Was a long read? Making it simpler…
DeepMind’s AI creates soundtracks for videos
What’s the story
Google’s DeepMind has introduced a new artificial intelligence (AI) tool, capable of generating soundtracks for videos.
The tool utilizes both video content and text prompts to create audio.
This allows users to produce scenes with a drama score, realistic sound effects, or dialog that aligns with the characters, as well as the tone of a video.
DeepMind’s website showcases examples of the AI tool’s capabilities.
How does it work?
The AI tool can generate audio based on specific text prompts.
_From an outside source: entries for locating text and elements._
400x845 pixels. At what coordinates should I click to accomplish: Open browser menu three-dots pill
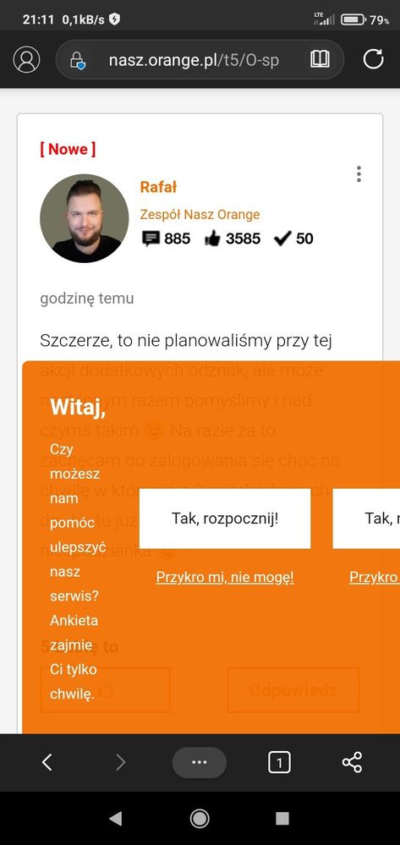point(200,762)
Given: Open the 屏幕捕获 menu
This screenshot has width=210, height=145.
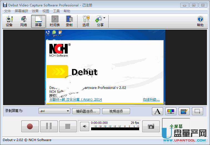Looking at the screenshot, I should [x=21, y=11].
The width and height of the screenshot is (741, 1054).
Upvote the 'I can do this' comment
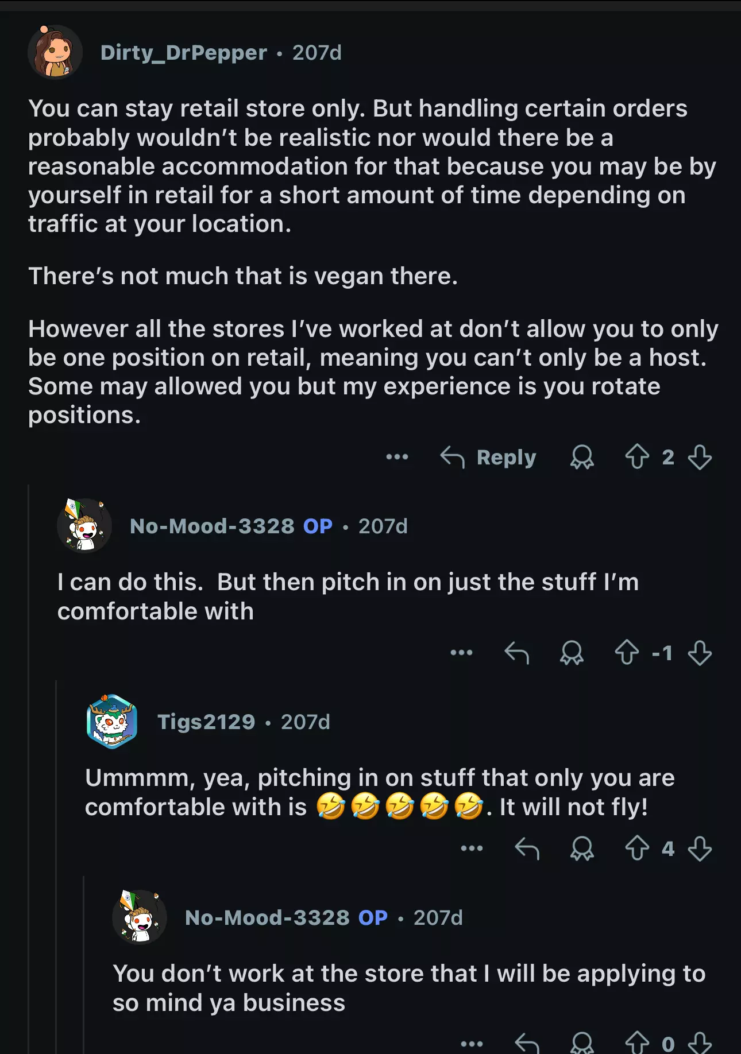[x=627, y=653]
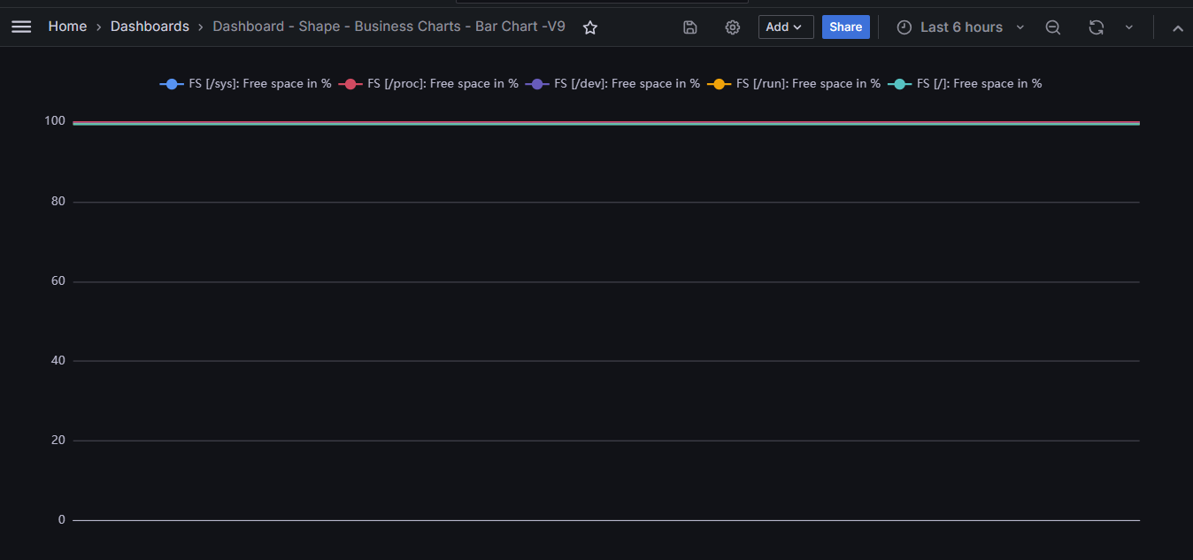Image resolution: width=1193 pixels, height=560 pixels.
Task: Star this dashboard as favorite
Action: [590, 27]
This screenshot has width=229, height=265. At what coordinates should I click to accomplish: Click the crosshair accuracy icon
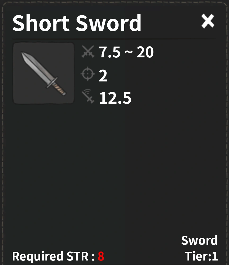click(x=88, y=74)
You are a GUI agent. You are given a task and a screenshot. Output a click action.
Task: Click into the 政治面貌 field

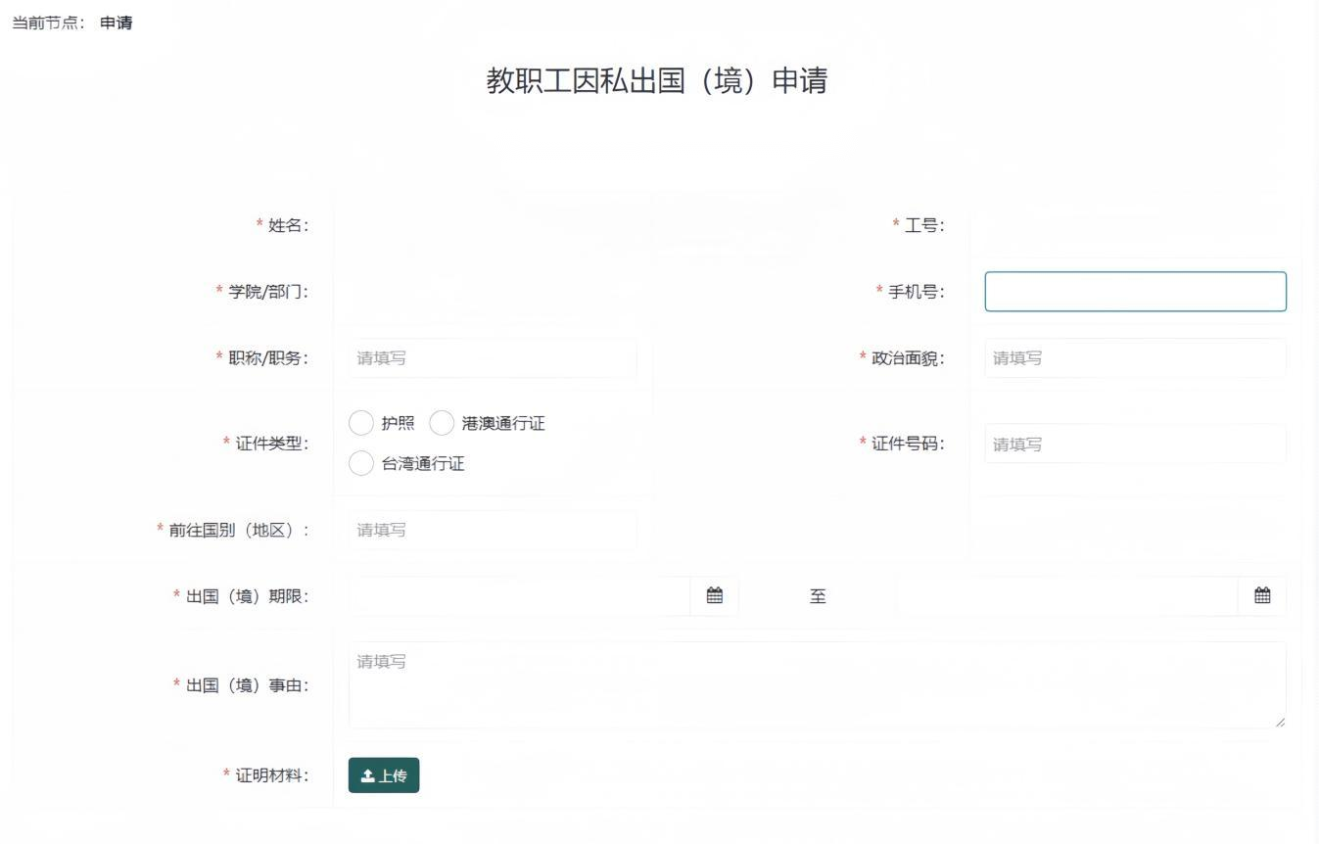point(1135,358)
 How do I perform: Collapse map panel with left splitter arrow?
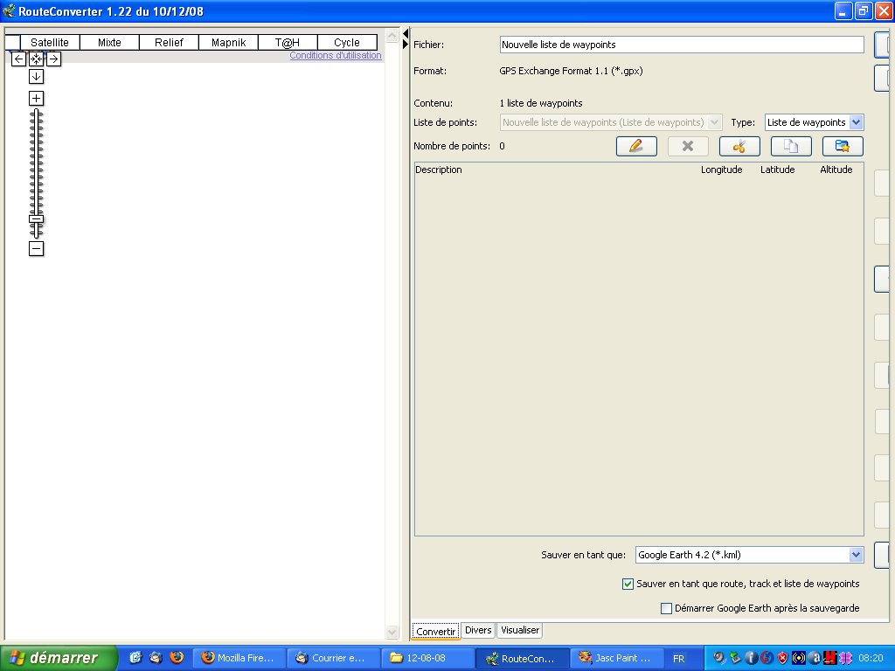coord(406,33)
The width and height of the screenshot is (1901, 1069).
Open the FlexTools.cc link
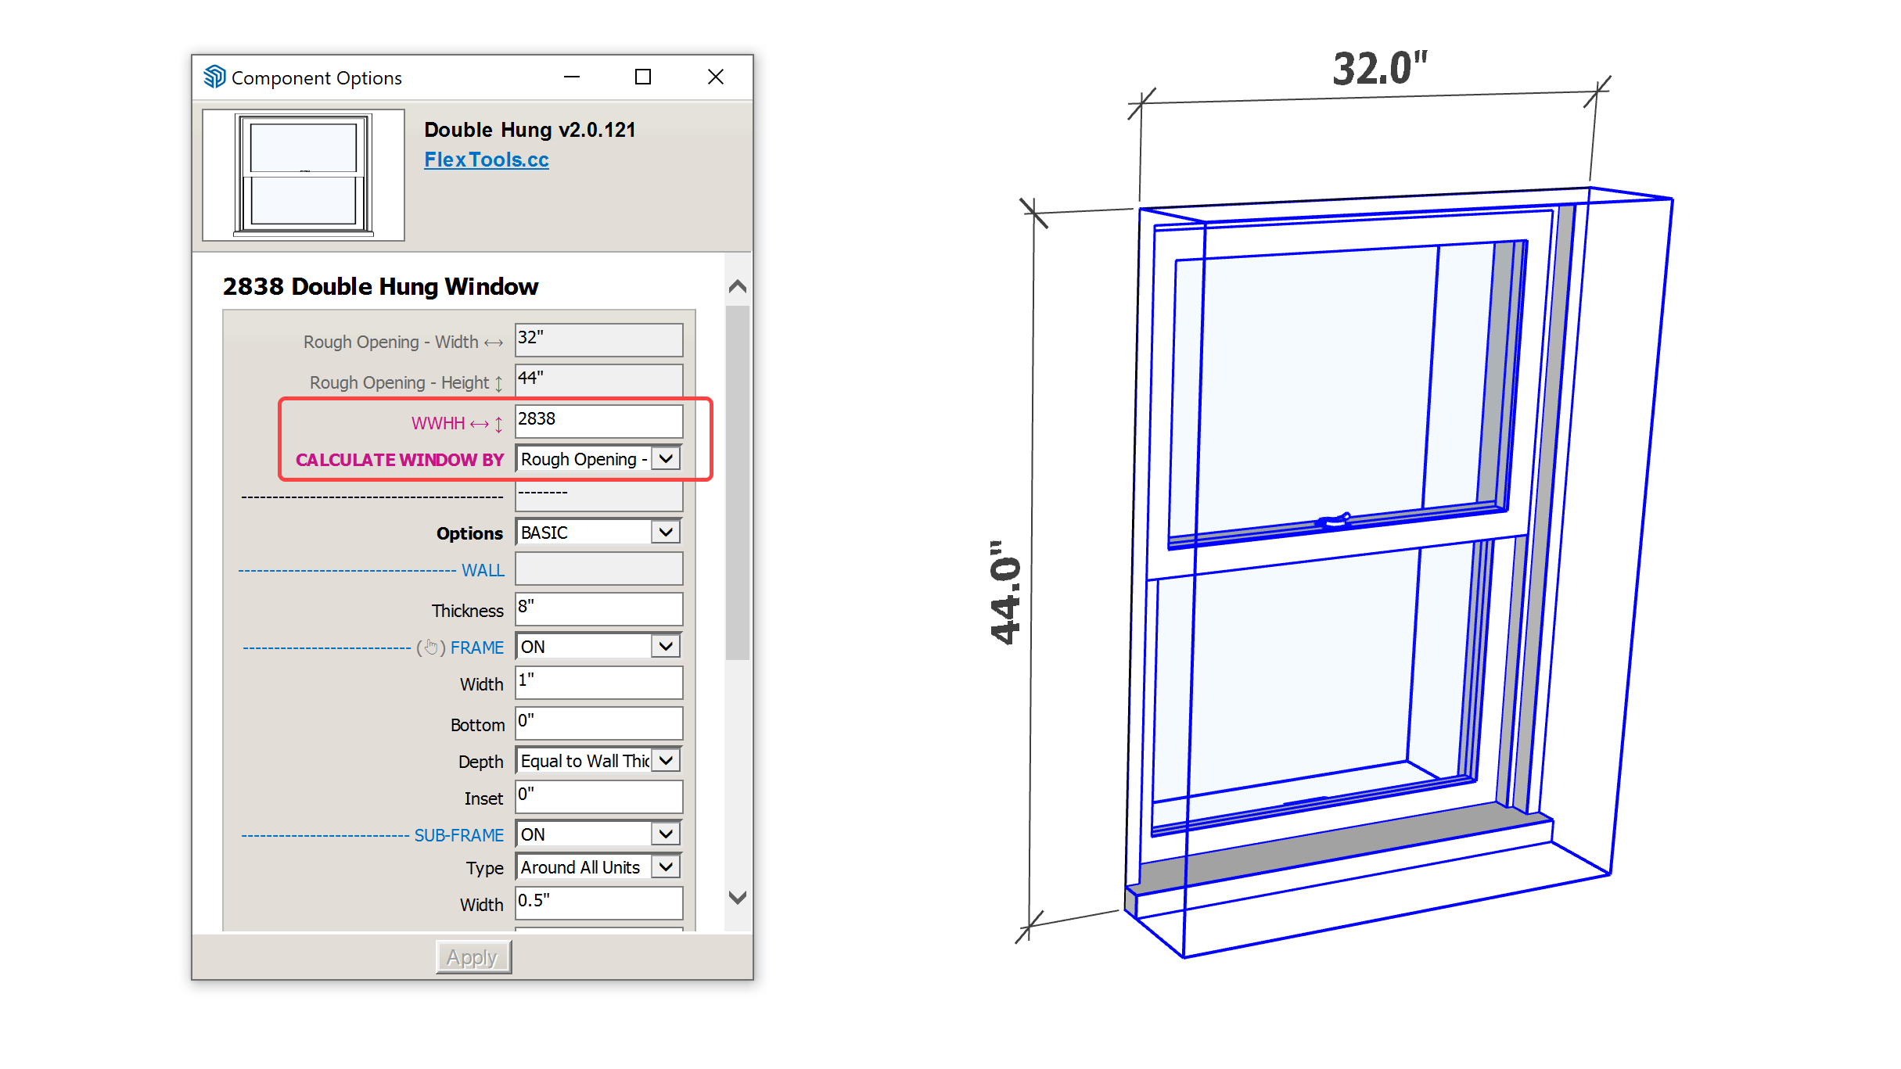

For example, Google used the prompt “cars skidding, car engine throttling, angelic electronic music” to create a soundtrack for a video showing a car driving through a cyberpunk-style cityscape.
Another example involved creating an underwater soundscape using the prompt “jellyfish pulsating under water, marine life, ocean.”
Despite the option to use text prompts, they are not mandatory for using this tool.
The tool offers unlimited audio options
Users of DeepMind’s new AI tool are not required to precisely align the generated audio with corresponding scenes in the video.
The tool can produce an unlimited number of soundtracks for videos, providing users with endless audio options.
This feature sets it apart from other similar tools such as ElevenLabs’s sound effects generator, which also uses text prompts to generate audio.
It could simplify audio-video pairing
The AI tool was trained on audio, video, and annotations containing detailed descriptions of sound as well as transcripts of spoken dialog.
This training permits the video-to-audio generator to match audio events with visual scenes accurately.
It could potentially simplify the procedure of pairing audio with AI-generated video from tools like DeepMind’s Veo and Sora.
However, there are some limitations to this tool that DeepMind is currently working on improving.
It is undergoing improvements and testing
One of the limitations of DeepMind’s new AI tool is its ability to synchronize lip movement with dialog, which is currently being improved.
The quality of the video-to-audio system is also dependent on video quality; grainy or distorted videos can result in a noticeable drop in audio quality.
The tool is not yet available for general use as it still needs to undergo rigorous safety assessments and testing.